▶ [TASK DETAILS] Collect every line of the rows below that contains the word "should", and copy each one out in full.

**********

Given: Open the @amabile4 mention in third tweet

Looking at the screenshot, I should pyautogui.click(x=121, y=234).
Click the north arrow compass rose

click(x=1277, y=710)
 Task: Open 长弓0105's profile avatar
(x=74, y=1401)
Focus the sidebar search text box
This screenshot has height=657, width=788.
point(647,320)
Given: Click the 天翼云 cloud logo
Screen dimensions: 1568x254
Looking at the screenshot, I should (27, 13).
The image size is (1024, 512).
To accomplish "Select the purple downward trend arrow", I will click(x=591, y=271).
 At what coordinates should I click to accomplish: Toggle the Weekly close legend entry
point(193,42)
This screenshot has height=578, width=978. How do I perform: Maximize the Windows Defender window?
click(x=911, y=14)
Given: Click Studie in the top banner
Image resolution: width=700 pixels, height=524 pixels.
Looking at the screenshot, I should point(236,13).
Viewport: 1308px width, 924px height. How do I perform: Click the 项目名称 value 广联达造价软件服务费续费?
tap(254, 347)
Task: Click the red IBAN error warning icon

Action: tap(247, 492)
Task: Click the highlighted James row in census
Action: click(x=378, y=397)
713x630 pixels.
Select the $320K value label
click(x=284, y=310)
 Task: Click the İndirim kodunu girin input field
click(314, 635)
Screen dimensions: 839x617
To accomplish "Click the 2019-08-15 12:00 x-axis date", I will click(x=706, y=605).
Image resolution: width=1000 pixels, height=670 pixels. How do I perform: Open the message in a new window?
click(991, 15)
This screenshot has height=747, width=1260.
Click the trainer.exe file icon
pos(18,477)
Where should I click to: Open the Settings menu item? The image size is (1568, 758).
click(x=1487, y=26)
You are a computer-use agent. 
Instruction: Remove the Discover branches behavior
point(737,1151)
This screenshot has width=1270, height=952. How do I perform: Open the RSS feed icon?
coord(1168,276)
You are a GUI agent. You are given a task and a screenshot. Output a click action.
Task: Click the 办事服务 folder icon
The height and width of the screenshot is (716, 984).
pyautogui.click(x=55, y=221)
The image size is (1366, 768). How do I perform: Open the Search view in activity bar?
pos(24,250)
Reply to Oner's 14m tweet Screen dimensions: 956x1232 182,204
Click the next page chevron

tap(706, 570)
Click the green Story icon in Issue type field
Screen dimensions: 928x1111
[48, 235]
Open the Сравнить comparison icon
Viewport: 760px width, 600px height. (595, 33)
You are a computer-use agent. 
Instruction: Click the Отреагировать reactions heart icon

**********

▶ [SOLUTION]
Looking at the screenshot, I should pyautogui.click(x=121, y=234).
Looking at the screenshot, I should (27, 13).
 At what coordinates should I click to accomplish: Toggle the Weekly close legend entry
Looking at the screenshot, I should point(236,13).
Where should I click to: Open the Settings menu item? The image size is (1568, 758).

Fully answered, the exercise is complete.